Loin des salles de spectacles, des projecteurs et autres sonorisations, c’est dans une petite ruelle du 2e arrondissement de Paris que les admirateurs inconditionnels de Mohya se sont donnés rendez-vous en cette journée ensoleillée du 1er Novembre pour honorer la mémoire de celui qui a fait aussi bien rire que pleurer, mais avant tout éveiller des générations entières de Kabyles. Le collectif « Tajmilt i Muhya » (hommage à Mohya), initiateur de l’évènement, a donc décidé d’organiser cette cérémonie là où Mohya tenait une boutique d’alimentation générale, il y a plus de 30 ans de cela. Les participants commençaient à arriver dès 10 h 30, munis, pour la plupart, de bougies, de fleurs ou encore de bonbons et de gâteaux, quelques-uns avec des bérets basques sur la tête, que Mohya mettait souvent. Ils posaient leurs présents sur le trottoir devant un joli portrait de Mohya sur lequel on pouvait lire « Muhya d taqbaylit, taqbaylit d Muhya » (Mohya c’est la Kabylité, la Kabylité c’est Mohya) Ils étaient déjà des dizaines quand, à 11 h, Essaid Aït Maammar, grand poète kabyle, néanmoins méconnu du grand public, membre actif du collectif « Tajmilt i Muhya », qui s’est déplacé d’Allemagne spécialement pour l’évènement, a pris la parole pour souhaiter la bienvenue à tout le monde au nom du collectif. Il parla brièvement de Mohya, en le qualifiant de « Pilier de la littérature kabyle », avant d’aborder la proposition du collectif que « la journée de la naissance de Mohya soit fêtée par les Kabyles du monde entier, et ce, en organisant des rencontres littéraires et en s’offrant des cadeaux ayant trait à la littérature kabyle ».

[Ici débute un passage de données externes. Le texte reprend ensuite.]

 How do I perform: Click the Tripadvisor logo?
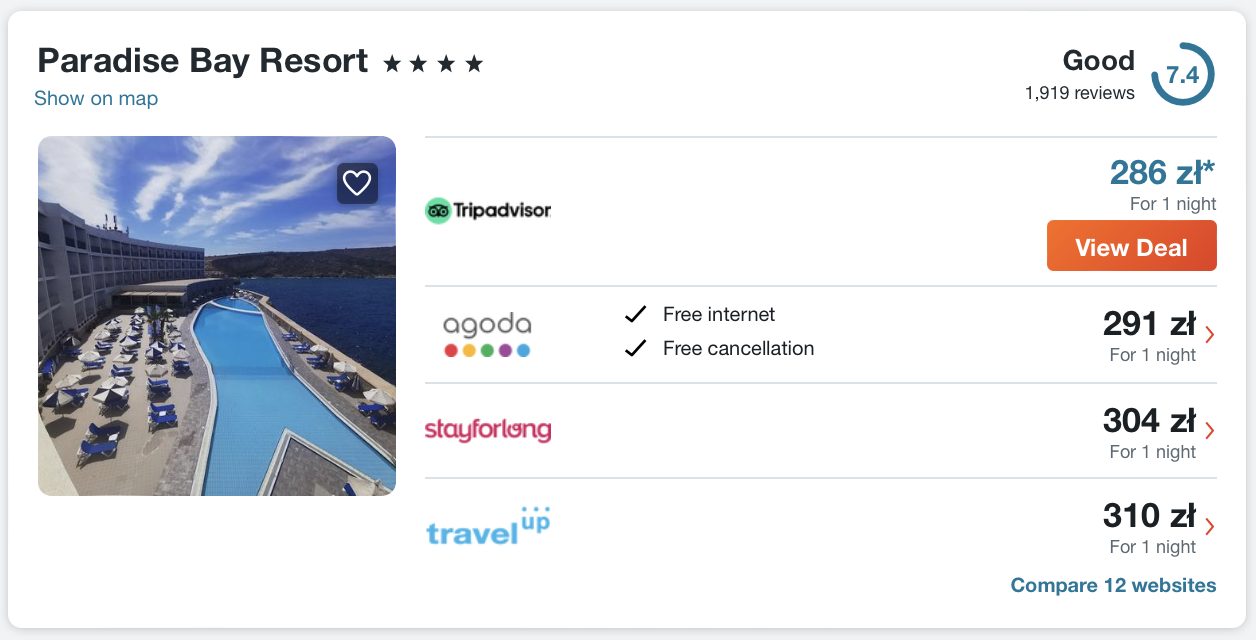488,210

Suite à cela, à tour de rôle, les participants récitaient, à haute voix, des poèmes ou des morceaux de l’œuvre littéraire de Mohya, ce qui donna un peu d’animation à la ruelle, habituellement très calme. Les passants, curieux, s’arrêtaient souvent pour essayer de comprendre ce qui se déroulait à côté de chez eux.
La cérémonie fut clôturée vers 13 h 30 par Zahia, résidente de Lyon, elle aussi membre active du collectif, qui a exprimé la volonté de ce dernier à faire encore plus l’année prochaine afin de faire connaitre Mohya et son œuvre au grand public, et à travers lui, promouvoir la littérature kabyle. D’ici là, le collectif a tenu à souhaiter « Tskelmuḥyett tameggazt » aux Kabyles du monde entier.
"Taskelmuḥyett » qui vient des mots « Tasekla » (Littérature) et Muḥya (Mohya), fut le nom donné par le collectif pour cette journée.
Ce fut un véritable moment de communion où les participants étaient tantôt émus, non sans constater des larmes couler sur les visages de quelques-uns, tantôt joyeux, selon les récitations.